选择阈值以获得 90% 精度的分类器 - ML 二元分类问题

数据挖掘 机器学习 分类 scikit-学习
2022-03-02 00:14:23

我选择了具有以下代码的阈值来获得 90% 精度的分类器

from sklearn.model_selection import cross_val_predict
y_train_pred = cross_val_predict(sgd_clf, X_train, y_train, cv=3)

z_scores = cross_val_predict(sgd_clf, X_train, y_train, method='decision_function')

from sklearn.metrics import precision_recall_curve
precisions, recalls, thresholds = precision_recall_curve(y_train_pred, z_scores)

threshold_90_precision = thresholds[np.argmax(precisions >= 0.9)]

y_train_pred_90percent_precision = (z_scores >= threshold_90_precision)
print(precision_score(y_train, y_train_pred_90percent_precision))

我期望precision_score 为90%,但它返回95%。
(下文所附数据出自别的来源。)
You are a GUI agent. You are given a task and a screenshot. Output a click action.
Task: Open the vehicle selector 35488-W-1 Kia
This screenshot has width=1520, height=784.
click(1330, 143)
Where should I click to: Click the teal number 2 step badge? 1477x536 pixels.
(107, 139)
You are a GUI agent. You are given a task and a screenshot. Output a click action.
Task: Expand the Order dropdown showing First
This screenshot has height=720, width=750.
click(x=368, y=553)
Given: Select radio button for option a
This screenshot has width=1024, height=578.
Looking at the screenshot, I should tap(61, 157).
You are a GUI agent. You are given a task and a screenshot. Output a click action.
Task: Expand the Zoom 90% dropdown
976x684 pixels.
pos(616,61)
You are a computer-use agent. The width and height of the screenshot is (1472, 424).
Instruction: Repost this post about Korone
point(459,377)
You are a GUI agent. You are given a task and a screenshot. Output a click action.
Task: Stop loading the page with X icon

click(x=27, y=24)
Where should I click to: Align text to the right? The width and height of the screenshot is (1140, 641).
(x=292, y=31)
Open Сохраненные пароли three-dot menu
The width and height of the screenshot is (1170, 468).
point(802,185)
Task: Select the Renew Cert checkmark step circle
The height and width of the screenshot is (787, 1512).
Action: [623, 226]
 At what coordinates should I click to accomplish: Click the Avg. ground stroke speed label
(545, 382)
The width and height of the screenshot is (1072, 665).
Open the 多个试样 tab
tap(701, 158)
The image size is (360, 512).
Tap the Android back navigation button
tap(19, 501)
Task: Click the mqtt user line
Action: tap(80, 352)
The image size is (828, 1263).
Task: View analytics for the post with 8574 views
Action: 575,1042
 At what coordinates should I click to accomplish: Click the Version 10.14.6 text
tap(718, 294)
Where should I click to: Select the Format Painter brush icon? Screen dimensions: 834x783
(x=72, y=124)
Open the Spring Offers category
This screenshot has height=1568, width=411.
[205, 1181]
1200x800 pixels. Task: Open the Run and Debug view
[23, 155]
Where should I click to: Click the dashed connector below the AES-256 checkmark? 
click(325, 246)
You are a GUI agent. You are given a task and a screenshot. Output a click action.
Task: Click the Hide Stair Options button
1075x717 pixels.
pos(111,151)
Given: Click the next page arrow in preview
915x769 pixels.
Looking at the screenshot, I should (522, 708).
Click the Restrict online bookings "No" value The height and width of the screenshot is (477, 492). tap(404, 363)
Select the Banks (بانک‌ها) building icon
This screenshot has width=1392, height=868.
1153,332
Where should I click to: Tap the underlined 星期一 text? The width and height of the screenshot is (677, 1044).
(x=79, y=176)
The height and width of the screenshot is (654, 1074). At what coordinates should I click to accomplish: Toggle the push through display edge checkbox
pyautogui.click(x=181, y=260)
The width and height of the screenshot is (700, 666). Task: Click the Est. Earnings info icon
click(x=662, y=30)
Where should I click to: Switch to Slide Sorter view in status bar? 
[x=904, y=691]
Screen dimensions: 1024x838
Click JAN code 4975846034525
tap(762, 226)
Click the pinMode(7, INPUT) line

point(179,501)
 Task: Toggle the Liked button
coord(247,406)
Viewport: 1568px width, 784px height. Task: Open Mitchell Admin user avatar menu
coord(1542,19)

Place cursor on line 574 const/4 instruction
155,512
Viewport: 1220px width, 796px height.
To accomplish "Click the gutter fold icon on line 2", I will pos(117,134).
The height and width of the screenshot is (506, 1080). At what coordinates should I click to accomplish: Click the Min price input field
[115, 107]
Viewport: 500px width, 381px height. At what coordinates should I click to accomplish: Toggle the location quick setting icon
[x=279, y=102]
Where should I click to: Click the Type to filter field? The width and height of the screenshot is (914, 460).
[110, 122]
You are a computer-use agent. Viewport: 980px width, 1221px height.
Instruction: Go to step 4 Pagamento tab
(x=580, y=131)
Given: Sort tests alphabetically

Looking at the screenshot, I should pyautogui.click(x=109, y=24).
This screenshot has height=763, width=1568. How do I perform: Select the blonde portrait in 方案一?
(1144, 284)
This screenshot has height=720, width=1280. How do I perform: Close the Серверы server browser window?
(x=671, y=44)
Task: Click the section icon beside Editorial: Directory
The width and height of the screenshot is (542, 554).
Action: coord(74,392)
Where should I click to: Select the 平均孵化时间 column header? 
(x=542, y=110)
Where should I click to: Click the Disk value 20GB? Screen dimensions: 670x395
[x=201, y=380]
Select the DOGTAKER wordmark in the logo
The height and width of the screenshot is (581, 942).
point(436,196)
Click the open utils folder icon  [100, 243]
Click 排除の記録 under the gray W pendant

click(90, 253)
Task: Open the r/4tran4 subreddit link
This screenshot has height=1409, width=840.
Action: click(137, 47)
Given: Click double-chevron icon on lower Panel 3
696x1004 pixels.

这是预期的吗?我的代码有什么不正确的地方吗?如果是预期的,你能解释一下原因吗?

1个回答
threshold_90_precision = thresholds[np.argmax(precisions >= 0.9)]

上面的片段没有做你期望它做的事情。

试试这些改变

precisions[precisions < 0.9] = 1
threshold_90_precision = thresholds[np.argmin(precisions)]

另外,我不确定您是否正确计算了准确性,因为 z_scores 是决策函数,而不是 Class。

这是一个使用 method='predict_proba'为 40% 的工作示例,您可以更改为 90%

model.fit(x_train, y_train)

from sklearn.model_selection import cross_val_predict
y_train_pred = cross_val_predict(model, x_train, y_train, cv=3)

z_scores = cross_val_predict(model, x_train, y_train, method='predict_proba')

from sklearn.metrics import precision_recall_curve
precisions, recalls, thresholds = precision_recall_curve(y_train_pred, z_scores[:,0])

import numpy as np
precisions[precisions < 0.4] = 1
threshold_90_precision = thresholds[np.argmin(precisions)]

y_train_pred_90percent_precision = z_scores[:,0] >= threshold_90_precision
from sklearn.metrics import precision_score
print(precision_score(y_train, y_train_pred_90percent_precision))